Instaurer un climat de confiance

Pour l’économiste Smail Lalmas, ce rétropédalage de la part de l’Exécutif était «prévisible». «On ne peut pas décider la levée des subventions dans la situation actuelle. Il faut installer un climat de confiance. Au moment où tout le monde revoit le système de taxes et d’impôts pour un allégement, chez nous, on fait le contraire. La crise est réelle et la chute du pouvoir d’achat est là avec la hausse généralisée des prix et la dégringolade du dinar par rapport aux monnaies étrangères.

Ceci dit, ce sont là des mesures très minimes», a-t-il expliqué. Lalmas considère que le gouvernement doit prendre des «initiatives beaucoup plus importantes pour soulager les franges les plus vulnérables de la société et régler le problème». Il recommande, par exemple, de «réaménager le taux de la TVA qui va falloir faire passer de 19 à 9%», et de «revoir les salaires dans les meilleurs délais».

Il affirmera dans la foulée qu’il faut également «revaloriser les pensions de retraite» car «les engagements du pouvoir n’ont pas été respectés» sur ce registre. Il en est de même pour les chômeurs. «Notre économie n’arrive pas à absorber le chômage qui atteint des proportions de plus en plus importantes. Ce pouvoir a le devoir d’assurer une allocation chômage pour aider les sans-emploi à supporter la détresse dans laquelle ils se trouvent.

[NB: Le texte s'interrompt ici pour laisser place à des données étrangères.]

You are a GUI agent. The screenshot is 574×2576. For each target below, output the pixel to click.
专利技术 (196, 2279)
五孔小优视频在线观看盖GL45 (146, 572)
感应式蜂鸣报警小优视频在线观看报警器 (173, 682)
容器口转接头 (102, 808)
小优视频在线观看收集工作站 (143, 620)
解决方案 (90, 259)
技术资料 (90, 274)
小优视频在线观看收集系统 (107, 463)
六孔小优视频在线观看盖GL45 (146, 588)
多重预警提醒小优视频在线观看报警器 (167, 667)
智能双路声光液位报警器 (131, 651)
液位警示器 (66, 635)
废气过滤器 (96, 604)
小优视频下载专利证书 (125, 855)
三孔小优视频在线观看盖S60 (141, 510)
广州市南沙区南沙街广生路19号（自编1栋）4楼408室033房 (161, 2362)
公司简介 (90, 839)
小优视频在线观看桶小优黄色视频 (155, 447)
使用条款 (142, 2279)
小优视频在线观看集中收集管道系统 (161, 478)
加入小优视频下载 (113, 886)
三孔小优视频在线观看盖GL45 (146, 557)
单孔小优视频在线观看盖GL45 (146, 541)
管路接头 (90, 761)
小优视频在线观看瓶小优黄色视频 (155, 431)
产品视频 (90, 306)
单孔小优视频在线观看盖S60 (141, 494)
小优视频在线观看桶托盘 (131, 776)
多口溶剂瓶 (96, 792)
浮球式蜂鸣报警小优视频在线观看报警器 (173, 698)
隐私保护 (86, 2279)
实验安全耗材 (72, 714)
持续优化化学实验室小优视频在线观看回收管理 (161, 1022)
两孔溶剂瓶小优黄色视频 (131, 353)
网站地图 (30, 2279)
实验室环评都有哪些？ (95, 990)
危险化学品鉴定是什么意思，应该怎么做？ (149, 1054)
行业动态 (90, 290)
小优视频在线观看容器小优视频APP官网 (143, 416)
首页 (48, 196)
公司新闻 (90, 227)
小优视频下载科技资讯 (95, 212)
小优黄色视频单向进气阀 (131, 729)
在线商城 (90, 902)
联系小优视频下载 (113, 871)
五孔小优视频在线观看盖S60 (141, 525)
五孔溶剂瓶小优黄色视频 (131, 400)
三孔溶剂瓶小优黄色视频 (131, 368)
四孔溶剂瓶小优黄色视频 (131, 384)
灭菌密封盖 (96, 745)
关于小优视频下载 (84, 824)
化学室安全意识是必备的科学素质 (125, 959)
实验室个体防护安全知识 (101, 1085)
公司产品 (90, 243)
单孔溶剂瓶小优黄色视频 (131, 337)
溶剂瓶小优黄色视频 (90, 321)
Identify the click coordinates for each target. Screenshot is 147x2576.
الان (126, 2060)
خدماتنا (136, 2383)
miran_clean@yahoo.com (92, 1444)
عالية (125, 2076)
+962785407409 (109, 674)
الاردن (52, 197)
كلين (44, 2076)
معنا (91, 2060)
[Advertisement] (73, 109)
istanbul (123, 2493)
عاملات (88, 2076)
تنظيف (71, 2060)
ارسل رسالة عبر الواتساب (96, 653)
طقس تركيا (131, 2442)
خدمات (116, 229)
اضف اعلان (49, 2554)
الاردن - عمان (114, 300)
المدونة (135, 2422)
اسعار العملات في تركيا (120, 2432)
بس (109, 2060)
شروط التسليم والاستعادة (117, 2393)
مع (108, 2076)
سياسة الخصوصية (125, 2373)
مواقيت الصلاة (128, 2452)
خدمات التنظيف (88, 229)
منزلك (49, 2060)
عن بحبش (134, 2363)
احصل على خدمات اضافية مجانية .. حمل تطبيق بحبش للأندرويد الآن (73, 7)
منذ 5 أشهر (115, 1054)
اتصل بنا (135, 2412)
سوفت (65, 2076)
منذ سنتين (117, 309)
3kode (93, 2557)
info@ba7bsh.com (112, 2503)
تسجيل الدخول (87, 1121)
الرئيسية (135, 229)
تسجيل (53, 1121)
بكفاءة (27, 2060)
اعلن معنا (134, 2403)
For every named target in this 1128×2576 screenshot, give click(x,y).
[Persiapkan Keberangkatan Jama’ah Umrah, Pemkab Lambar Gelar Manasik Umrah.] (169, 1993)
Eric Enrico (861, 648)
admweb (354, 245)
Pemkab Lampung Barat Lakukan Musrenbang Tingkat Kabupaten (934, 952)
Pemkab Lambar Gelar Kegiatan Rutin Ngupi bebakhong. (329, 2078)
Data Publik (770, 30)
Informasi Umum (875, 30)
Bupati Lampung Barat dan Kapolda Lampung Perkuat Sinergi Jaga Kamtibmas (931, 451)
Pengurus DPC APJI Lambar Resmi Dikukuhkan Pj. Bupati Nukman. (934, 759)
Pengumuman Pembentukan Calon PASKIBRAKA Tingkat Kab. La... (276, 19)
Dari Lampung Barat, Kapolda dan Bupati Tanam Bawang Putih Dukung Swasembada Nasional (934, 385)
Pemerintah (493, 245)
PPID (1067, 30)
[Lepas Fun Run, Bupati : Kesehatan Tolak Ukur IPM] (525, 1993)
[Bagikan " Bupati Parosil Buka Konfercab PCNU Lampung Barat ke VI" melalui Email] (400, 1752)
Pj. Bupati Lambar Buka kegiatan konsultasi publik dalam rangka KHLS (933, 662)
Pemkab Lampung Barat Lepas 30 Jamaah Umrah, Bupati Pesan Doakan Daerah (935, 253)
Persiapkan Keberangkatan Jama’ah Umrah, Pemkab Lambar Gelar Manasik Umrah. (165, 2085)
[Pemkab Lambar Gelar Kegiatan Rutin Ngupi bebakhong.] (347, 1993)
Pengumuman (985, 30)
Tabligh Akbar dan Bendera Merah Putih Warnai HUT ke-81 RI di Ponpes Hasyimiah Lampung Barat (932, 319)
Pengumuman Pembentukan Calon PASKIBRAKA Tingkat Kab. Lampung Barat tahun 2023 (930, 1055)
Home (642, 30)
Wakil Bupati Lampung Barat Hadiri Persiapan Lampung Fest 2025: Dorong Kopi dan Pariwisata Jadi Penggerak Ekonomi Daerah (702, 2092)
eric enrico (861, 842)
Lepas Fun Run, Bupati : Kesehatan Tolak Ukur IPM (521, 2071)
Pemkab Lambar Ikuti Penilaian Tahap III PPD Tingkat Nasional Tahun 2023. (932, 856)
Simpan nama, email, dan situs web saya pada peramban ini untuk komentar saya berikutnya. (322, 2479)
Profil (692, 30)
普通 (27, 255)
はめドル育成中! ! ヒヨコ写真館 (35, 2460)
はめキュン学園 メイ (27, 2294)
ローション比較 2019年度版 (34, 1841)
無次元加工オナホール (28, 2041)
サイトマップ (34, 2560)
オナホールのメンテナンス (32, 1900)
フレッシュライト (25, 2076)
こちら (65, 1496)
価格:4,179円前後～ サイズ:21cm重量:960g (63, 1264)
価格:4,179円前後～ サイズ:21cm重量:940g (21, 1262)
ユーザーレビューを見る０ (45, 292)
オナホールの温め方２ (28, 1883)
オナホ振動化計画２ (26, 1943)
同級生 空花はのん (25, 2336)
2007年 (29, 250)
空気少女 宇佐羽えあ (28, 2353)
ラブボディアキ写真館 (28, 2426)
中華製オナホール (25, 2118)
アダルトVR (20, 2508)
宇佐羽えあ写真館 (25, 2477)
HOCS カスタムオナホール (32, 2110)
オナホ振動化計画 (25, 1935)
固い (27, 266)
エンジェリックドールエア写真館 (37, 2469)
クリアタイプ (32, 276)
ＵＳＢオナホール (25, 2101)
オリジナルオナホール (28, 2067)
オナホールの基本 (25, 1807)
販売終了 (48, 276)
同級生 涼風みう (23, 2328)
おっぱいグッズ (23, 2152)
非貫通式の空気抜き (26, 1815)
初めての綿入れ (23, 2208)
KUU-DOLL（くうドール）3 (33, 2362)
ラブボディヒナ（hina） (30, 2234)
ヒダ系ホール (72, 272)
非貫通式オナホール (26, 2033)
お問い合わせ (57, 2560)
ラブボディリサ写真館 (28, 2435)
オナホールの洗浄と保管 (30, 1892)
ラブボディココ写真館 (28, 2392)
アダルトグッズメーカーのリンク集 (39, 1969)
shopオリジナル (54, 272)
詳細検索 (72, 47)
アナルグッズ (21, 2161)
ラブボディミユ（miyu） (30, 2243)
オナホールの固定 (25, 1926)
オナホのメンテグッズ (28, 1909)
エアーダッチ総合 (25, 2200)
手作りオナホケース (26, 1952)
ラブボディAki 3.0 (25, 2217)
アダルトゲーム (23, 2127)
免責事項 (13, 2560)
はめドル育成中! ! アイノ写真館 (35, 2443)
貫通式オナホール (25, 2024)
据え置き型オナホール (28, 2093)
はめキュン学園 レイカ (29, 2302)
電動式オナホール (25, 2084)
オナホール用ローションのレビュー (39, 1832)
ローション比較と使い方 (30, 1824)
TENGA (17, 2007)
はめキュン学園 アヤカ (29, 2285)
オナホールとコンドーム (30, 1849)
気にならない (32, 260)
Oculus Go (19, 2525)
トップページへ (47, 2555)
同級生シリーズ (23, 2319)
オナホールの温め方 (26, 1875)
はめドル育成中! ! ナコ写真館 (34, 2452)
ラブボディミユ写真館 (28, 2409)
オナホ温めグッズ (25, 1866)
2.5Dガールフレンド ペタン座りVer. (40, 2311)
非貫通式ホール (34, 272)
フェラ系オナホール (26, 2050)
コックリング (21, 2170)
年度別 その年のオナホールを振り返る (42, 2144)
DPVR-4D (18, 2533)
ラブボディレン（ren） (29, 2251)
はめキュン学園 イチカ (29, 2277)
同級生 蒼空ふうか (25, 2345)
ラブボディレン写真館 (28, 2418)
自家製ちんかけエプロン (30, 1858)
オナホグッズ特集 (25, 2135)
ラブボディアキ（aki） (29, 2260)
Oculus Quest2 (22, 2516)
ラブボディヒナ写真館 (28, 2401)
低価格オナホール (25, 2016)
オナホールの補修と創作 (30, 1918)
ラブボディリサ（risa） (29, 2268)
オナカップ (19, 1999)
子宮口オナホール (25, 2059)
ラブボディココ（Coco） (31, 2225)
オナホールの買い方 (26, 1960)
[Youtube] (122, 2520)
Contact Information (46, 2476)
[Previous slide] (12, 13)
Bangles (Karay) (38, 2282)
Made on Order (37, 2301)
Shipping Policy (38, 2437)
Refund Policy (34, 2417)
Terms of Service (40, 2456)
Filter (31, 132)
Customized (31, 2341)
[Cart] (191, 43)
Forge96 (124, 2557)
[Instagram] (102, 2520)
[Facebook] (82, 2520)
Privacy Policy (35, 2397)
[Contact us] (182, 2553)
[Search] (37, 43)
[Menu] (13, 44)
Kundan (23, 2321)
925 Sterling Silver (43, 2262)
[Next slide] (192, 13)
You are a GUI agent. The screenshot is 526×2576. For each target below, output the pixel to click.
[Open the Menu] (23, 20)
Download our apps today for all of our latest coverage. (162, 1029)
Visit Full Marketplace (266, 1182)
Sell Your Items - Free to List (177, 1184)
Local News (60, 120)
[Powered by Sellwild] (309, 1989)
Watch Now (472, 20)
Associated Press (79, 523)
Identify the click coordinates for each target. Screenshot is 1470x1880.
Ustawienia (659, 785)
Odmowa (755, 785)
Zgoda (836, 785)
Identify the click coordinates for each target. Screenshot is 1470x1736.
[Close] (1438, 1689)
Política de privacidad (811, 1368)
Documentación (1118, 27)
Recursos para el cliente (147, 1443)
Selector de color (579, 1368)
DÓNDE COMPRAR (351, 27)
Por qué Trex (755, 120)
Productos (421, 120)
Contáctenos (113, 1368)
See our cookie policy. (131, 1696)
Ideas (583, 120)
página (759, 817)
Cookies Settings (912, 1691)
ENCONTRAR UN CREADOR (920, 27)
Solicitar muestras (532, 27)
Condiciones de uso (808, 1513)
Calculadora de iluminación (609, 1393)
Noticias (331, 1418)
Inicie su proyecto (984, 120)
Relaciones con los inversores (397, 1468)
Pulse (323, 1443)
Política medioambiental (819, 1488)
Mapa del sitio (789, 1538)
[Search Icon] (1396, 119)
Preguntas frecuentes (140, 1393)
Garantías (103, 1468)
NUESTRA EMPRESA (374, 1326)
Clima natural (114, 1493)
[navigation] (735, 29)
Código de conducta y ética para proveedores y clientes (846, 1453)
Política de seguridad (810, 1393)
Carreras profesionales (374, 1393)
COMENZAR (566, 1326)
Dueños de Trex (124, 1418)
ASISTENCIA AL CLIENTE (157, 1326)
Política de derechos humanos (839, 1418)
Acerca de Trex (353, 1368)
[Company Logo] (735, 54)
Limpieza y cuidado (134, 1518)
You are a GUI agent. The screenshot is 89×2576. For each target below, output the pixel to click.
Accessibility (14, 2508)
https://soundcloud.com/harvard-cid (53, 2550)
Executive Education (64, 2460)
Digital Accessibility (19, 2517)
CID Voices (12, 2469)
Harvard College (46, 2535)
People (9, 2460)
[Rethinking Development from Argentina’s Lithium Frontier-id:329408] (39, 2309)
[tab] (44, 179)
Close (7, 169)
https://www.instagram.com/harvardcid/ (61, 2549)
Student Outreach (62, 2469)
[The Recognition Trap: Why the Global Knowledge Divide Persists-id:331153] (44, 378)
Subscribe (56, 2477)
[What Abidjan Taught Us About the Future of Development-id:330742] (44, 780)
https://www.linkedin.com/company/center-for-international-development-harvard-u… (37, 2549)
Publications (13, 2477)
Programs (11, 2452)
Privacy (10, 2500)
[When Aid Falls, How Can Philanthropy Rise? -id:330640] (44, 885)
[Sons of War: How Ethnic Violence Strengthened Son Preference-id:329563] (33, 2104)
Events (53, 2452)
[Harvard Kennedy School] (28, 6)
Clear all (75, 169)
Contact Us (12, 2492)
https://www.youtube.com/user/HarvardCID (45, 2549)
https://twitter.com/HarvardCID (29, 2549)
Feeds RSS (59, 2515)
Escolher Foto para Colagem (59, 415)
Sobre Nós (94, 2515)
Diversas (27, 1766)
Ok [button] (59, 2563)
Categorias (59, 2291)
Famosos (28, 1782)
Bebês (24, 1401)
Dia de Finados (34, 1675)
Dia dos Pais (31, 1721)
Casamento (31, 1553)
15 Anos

Par ailleurs, il faut également instaurer un climat de confiance aux investisseurs pour créer de la richesse. Mais tant que la crise politique n’est pas surmontée, le climat de confiance ne sera pas au rendez-vous. Pas de confiance, pas de business», a-t-il considéré, avant de lâcher : «Il faut renouer avec l’espoir.» En somme, il est à se demander si le gouvernement a manqué de sens d’anticipation ?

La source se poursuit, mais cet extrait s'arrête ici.